看到徐福这副模样,我的脸色格外难看。
“怎么会这样?和他更熟悉的你们,他都没什么反应,结果对我,他都被绑成这个样子了,居然还想杀我?”
我觉得有些不敢相信。
嬴阴嫚看到这一幕却像是泄气了般开口:“没用的,咱们不用再继续白费力气了,这是我父皇最擅长的法术。”
“他之所以对你有反应,是因为父皇对他下达了击杀你的命令,本以为关了他这么多天,也许有一丝能够唤醒他理智的机会。”
“但凡他刚才对我们三个人有半点反应,就都还有可能,但是现在这情况,还是算了吧,再白费力气也没用。”
听到嬴阴嫚这样说,李斯的情绪更加低落了。
“想要让他恢复理智,只有一个办法,就是让我父皇解开用在他身上的法术,但我父皇不可能这样做的,或者,施展傀儡法术的人死去,他身上的傀儡法术也可以解除。”
听到嬴阴嫚这样说,在座的我们都傻眼了。
谁能杀得了秦皇?
在座的几人从各种程度上都想让秦皇去死,毕竟他早就该死了,或者他躺在棺材里,不要整天搞出那么多的动静也行。
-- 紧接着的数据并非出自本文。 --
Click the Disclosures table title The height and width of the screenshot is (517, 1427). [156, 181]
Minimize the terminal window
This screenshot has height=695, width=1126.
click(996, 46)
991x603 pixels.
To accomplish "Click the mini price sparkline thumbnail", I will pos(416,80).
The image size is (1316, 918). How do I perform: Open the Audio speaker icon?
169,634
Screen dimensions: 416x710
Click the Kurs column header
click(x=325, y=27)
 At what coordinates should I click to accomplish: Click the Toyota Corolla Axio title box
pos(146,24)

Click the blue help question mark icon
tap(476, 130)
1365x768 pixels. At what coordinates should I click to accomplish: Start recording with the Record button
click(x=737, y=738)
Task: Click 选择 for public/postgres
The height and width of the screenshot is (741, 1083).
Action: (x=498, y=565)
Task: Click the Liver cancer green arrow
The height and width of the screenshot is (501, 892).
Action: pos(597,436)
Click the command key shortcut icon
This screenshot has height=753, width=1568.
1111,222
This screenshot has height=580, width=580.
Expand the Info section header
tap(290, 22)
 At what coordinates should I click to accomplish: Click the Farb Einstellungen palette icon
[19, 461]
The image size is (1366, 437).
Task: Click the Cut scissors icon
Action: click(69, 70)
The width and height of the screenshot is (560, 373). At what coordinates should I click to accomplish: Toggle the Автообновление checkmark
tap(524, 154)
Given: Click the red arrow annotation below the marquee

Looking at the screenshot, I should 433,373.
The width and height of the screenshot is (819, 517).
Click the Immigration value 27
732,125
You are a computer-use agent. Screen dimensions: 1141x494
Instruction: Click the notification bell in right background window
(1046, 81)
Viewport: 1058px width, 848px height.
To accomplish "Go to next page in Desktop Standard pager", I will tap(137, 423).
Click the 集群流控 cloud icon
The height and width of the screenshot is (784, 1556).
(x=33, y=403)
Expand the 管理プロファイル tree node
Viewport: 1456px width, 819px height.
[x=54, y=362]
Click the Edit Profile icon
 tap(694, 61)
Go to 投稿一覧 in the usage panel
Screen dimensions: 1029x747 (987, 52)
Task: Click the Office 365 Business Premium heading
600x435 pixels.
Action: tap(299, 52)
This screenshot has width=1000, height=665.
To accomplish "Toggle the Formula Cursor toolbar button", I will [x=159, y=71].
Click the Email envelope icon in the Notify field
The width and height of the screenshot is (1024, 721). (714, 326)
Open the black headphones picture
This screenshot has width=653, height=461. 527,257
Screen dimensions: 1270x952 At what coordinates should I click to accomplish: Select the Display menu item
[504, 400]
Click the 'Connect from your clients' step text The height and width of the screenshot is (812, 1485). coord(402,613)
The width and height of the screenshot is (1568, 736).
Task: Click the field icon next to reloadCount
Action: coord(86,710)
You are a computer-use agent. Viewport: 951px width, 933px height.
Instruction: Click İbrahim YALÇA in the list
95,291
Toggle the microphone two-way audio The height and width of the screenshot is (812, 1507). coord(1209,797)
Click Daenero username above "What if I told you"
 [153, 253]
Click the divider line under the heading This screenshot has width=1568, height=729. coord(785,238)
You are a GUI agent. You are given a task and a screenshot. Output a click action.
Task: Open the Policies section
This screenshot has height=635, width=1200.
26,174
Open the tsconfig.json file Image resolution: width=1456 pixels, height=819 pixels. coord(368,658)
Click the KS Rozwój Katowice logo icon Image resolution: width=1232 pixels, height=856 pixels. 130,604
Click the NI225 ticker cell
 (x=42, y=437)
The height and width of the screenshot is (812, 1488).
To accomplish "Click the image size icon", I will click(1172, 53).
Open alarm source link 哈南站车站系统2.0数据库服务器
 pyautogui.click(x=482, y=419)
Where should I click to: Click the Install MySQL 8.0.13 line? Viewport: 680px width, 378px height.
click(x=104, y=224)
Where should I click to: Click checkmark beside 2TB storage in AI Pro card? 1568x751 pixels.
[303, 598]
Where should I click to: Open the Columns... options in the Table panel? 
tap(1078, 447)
“咱们接下来怎么办?徐福既然找到了这儿,那就证明陛下肯定也知道我们躲在什么地方,说不定很快就会来找我们,你们有什么主意吗?”李斯看向众人。
能有什么主意?
在座的人都愁眉苦脸的。
最后还是嬴阴嫚开口:“我们之前和他打过交道,我们几个的法术都被他克制,唯一不被他克制的沈括,却是他想要吞掉魂魄的对象,我们想对付他,不太现实。”
事实的确如此,在场众人依旧沉默。
嬴阴嫚说道:“他既然已经威胁到了公众的安全,那就应该把这件事情交给专门负责的部门,怎么解决他不该是我们烦心的事情,而是赵爱国和常宗德烦心的事情!”
嬴阴嫚的话让众人思绪豁然开朗,大家都不觉得这话有什么问题,毕竟这本来就是灵异局的职责。
“作为灵异局的部长和副部长,他们确实该考虑对付秦皇的事情,与其我们在这里发愁,不如把忧愁甩给别人。”我开口赞同嬴阴嫚的提议。
其他的人也纷纷点头。
就在我考虑什么时候去找赵爱国跟常宗德说这件事情的时候,常宗德先来找我了。
我给了他一个月的时间,然而这才刚过了一个星期,他应该是发现他没有办法解除和我的契约,只能狼狈地过来求我。
看着常宗德这副憔悴的模样,我这心里就跟三伏天喝了冰汽水一样的爽,常宗德的态度也软和了很多。
“沈先生,不管你提什么条件,只要我能够做到的,我都答应,我只希望你能够解开我们之间的契约,我可以给钱,我可以给很多的钱,我用钱来买我的自由。”
虽然这一个星期我并没有通过契约给他下达任何的命令,但作为灵异局副部长的他,又怎么甘愿成为别人的奴仆呢?
“不行。”而我只是干脆利落的两个字。
如果说之前我只是想要戏弄常宗德,并不是真的想要让他成为我的仆人。
在徐福的这件事情过后,如果我们想让灵异局去对付秦皇,常宗德在其中可是扮演着不可或缺的角色。
常宗德听到我这两个字之后直接懵了。
“那你说你想要什么?法器,符纸或者是法术秘籍,法宝,只要是我能给你的,我都可以给你!”常宗德急了。